▸ **Problems to solve**
[1] Could you copy, word for word, the part of the Daily Mumps comic post starting at "Hello friends. The" and ending at "having lunch today.)"?
[2] What comes next in the post introducing the Daily Mumps photo comic? Write a continuation that picks up after its final sentence.

▸ **Source excerpt**
— Start —

Hello friends. The Daily Mumps is a daily one-panel photo comic made out of pictures of my own lousy kids. I know! A very special hell! But let's be reasonable. You try my comic, I'll come to your house and fluff your pets up for you. Deal? And if you dig it, feel free to pass the Mumps along to a friend. I'd really appreciate it, as I'm dying to start saying things like "The Mumps are spreading!" and "Nobody is immune from the Mumps!" and "Why won't this rash go away!" and "I'd like a #2 Value Meal please!" (That last one was for the lady at McDonald's, where I'll be having lunch today.)
Here are a few Mumps to get you started:
'You're next, Brainy Smurf'
'Miller time'
'Four things to say...''
'Always keep the receipt'
'Soccer survivors'
If you feel like checking it out, it would be great to get some feedback, good or bad. Of course, you're under no obligation either to check it out or to comment. You have a life, after all. Who can blame you for being a self-absorbed jerk? I thank you.

— End —

▸ **Recorded information**
— Start —

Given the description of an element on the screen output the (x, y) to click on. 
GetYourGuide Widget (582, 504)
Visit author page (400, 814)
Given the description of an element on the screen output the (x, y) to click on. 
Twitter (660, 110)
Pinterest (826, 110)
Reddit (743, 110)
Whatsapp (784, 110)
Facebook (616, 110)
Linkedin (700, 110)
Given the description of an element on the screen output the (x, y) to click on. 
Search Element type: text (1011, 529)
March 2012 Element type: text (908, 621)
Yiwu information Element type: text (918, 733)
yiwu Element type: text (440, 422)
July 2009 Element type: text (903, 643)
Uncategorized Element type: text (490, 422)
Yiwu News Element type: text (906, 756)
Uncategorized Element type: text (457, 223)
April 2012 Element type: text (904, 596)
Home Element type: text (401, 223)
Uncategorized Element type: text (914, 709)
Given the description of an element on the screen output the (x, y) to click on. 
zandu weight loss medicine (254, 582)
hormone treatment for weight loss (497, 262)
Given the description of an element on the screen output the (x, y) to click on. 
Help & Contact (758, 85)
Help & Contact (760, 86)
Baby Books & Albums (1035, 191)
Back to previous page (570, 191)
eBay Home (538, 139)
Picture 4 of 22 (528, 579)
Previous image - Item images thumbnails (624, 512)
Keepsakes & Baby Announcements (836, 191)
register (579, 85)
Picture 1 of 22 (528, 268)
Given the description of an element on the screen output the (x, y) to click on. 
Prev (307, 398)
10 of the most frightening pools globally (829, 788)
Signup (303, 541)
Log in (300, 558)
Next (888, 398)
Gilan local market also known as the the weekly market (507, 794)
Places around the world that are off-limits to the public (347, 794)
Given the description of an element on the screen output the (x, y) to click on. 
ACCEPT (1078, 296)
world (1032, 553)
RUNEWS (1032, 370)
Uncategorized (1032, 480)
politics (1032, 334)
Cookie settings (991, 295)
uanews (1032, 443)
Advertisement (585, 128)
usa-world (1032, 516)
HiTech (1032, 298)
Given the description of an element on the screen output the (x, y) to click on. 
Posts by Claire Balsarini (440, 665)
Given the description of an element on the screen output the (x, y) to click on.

— End —

▸ **Per-task outputs**
[1]
Hello friends. The Daily Mumps is a daily one-panel photo comic made out of pictures of my own lousy kids. I know! A very special hell! But let's be reasonable. You try my comic, I'll come to your house and fluff your pets up for you. Deal? And if you dig it, feel free to pass the Mumps along to a friend. I'd really appreciate it, as I'm dying to start saying things like "The Mumps are spreading!" and "Nobody is immune from the Mumps!" and "Why won't this rash go away!" and "I'd like a #2 Value Meal please!" (That last one was for the lady at McDonald's, where I'll be having lunch today.)

[2]
Sure It's a Comic

Xaviar Xerexes's picture

I think its definitely a comic -there's a juxtaposition of words and pictures and unless you're a McCloudian purist excluding one-panel work from the definition then this fits. Granted you're making minimal use of the rich toolset and vocabulary available to comics creators (for starters, no attempt to really integrate text and image through word bubbles or strategic placement of the text in the image itself) but it doesn't mean it's not a comic.

I run this place! Tip the piano player on the way out.

Uncle Ghastly's picture

Reminds me more of the Caption contests on Fark than a comic strip.

Fabricari's picture

While this is amusing, I don't really consider this a comic anymore than I'd consider my Ofoto galleries a comic. Now it's not that I'm a purist who believes you need more than one panel, but there needs to be some sense of movement in time. That can be accomplished by umbilical cord bubbles or text, or whatever. It doesn't necessarily have to be a gag, but some motion towards an insight or conclusion. Right now the text serves as a caption, which seems to pull the reader outside of the "panel".

I can see the fun of involving your kids in this project. Why not take an extra step and take a series of photos. Let them act a little or capture some motion.

Just ramblin'. Heh.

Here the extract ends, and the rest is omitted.